** The task **
The whole listing that follows should be printed again, unchanged.

------------------------------------------------------------------------

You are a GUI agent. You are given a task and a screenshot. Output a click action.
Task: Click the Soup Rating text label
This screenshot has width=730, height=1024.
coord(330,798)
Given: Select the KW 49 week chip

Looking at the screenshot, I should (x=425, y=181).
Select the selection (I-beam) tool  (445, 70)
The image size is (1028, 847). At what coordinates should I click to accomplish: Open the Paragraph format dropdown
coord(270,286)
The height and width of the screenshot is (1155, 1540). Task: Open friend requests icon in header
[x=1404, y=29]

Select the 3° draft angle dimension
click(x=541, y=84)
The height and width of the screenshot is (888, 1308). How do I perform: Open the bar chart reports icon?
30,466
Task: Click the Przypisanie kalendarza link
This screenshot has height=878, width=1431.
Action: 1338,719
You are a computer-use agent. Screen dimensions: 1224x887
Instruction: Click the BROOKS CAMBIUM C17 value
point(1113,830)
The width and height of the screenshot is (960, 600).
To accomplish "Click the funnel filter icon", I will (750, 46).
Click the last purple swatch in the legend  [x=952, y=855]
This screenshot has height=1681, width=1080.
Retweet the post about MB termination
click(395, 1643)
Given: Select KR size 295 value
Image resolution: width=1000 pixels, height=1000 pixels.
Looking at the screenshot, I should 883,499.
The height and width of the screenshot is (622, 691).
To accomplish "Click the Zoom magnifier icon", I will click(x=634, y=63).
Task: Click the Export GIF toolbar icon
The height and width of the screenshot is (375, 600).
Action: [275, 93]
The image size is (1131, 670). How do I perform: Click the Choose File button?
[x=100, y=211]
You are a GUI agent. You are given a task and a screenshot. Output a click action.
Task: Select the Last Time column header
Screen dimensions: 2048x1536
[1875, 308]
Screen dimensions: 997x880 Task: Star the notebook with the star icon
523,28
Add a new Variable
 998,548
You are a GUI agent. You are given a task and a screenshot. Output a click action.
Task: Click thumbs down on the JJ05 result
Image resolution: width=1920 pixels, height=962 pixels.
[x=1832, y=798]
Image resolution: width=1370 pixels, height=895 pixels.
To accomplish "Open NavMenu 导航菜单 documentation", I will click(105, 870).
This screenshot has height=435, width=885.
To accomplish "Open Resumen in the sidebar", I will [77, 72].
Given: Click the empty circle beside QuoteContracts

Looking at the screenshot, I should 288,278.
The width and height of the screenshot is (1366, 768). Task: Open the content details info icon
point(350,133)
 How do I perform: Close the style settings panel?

------------------------------------------------------------------------

** Your solution **
You are a GUI agent. You are given a task and a screenshot. Output a click action.
Task: Click the Soup Rating text label
This screenshot has width=730, height=1024.
coord(330,798)
Given: Select the KW 49 week chip

Looking at the screenshot, I should (x=425, y=181).
Select the selection (I-beam) tool  (445, 70)
The image size is (1028, 847). At what coordinates should I click to accomplish: Open the Paragraph format dropdown
coord(270,286)
The height and width of the screenshot is (1155, 1540). Task: Open friend requests icon in header
[x=1404, y=29]

Select the 3° draft angle dimension
click(x=541, y=84)
The height and width of the screenshot is (888, 1308). How do I perform: Open the bar chart reports icon?
30,466
Task: Click the Przypisanie kalendarza link
This screenshot has height=878, width=1431.
Action: 1338,719
You are a computer-use agent. Screen dimensions: 1224x887
Instruction: Click the BROOKS CAMBIUM C17 value
point(1113,830)
The width and height of the screenshot is (960, 600).
To accomplish "Click the funnel filter icon", I will (750, 46).
Click the last purple swatch in the legend  [x=952, y=855]
This screenshot has height=1681, width=1080.
Retweet the post about MB termination
click(395, 1643)
Given: Select KR size 295 value
Image resolution: width=1000 pixels, height=1000 pixels.
Looking at the screenshot, I should 883,499.
The height and width of the screenshot is (622, 691).
To accomplish "Click the Zoom magnifier icon", I will click(x=634, y=63).
Task: Click the Export GIF toolbar icon
The height and width of the screenshot is (375, 600).
Action: [275, 93]
The image size is (1131, 670). How do I perform: Click the Choose File button?
[x=100, y=211]
You are a GUI agent. You are given a task and a screenshot. Output a click action.
Task: Select the Last Time column header
Screen dimensions: 2048x1536
[1875, 308]
Screen dimensions: 997x880 Task: Star the notebook with the star icon
523,28
Add a new Variable
 998,548
You are a GUI agent. You are given a task and a screenshot. Output a click action.
Task: Click thumbs down on the JJ05 result
Image resolution: width=1920 pixels, height=962 pixels.
[x=1832, y=798]
Image resolution: width=1370 pixels, height=895 pixels.
To accomplish "Open NavMenu 导航菜单 documentation", I will click(105, 870).
This screenshot has height=435, width=885.
To accomplish "Open Resumen in the sidebar", I will [77, 72].
Given: Click the empty circle beside QuoteContracts

Looking at the screenshot, I should 288,278.
The width and height of the screenshot is (1366, 768). Task: Open the content details info icon
point(350,133)
 How do I perform: Close the style settings panel?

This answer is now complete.